Task objective ::
Please output only the lines that run from the line containing "Select the 15分 interval tab" through the end of the material below, exactly.

Provided records ::
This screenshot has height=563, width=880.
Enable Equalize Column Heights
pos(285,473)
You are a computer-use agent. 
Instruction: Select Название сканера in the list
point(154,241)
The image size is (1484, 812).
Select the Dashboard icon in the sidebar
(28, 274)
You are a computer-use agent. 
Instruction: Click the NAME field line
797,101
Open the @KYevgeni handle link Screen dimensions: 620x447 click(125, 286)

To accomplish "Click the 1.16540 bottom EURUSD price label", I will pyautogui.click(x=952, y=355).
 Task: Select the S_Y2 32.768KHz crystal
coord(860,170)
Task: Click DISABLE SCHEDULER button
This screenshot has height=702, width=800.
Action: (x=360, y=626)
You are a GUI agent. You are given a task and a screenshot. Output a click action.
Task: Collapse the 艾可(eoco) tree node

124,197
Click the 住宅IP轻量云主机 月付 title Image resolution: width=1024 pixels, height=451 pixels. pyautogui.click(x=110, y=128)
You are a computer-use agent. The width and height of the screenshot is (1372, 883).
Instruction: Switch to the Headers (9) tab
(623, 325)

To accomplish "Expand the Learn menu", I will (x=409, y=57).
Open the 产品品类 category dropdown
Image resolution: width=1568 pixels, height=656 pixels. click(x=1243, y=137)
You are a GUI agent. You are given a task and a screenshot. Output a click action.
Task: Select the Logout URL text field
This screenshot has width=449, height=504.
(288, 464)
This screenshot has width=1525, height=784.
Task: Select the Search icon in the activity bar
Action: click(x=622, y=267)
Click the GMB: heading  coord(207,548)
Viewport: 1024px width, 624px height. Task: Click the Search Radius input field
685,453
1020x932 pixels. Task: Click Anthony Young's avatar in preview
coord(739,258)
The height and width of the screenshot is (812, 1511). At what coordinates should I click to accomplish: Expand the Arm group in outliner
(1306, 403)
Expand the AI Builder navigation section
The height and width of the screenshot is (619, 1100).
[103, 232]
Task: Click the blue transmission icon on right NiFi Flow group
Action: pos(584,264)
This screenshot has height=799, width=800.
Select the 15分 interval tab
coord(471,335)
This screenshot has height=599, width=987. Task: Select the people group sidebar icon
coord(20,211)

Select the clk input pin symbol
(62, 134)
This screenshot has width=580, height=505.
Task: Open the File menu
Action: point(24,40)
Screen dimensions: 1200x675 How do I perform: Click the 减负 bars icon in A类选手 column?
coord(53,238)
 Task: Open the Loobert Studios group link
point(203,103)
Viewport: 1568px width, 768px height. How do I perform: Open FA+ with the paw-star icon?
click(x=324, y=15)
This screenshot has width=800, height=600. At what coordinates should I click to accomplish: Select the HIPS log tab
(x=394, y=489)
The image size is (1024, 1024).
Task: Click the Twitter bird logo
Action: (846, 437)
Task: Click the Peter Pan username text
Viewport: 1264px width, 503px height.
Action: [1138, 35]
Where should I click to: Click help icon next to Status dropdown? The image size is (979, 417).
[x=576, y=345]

The answer ::
Select the 15分 interval tab
coord(471,335)
This screenshot has height=599, width=987. Task: Select the people group sidebar icon
coord(20,211)

Select the clk input pin symbol
(62, 134)
This screenshot has width=580, height=505.
Task: Open the File menu
Action: point(24,40)
Screen dimensions: 1200x675 How do I perform: Click the 减负 bars icon in A类选手 column?
coord(53,238)
 Task: Open the Loobert Studios group link
point(203,103)
Viewport: 1568px width, 768px height. How do I perform: Open FA+ with the paw-star icon?
click(x=324, y=15)
This screenshot has width=800, height=600. At what coordinates should I click to accomplish: Select the HIPS log tab
(x=394, y=489)
The image size is (1024, 1024).
Task: Click the Twitter bird logo
Action: (846, 437)
Task: Click the Peter Pan username text
Viewport: 1264px width, 503px height.
Action: [1138, 35]
Where should I click to: Click help icon next to Status dropdown? The image size is (979, 417).
[x=576, y=345]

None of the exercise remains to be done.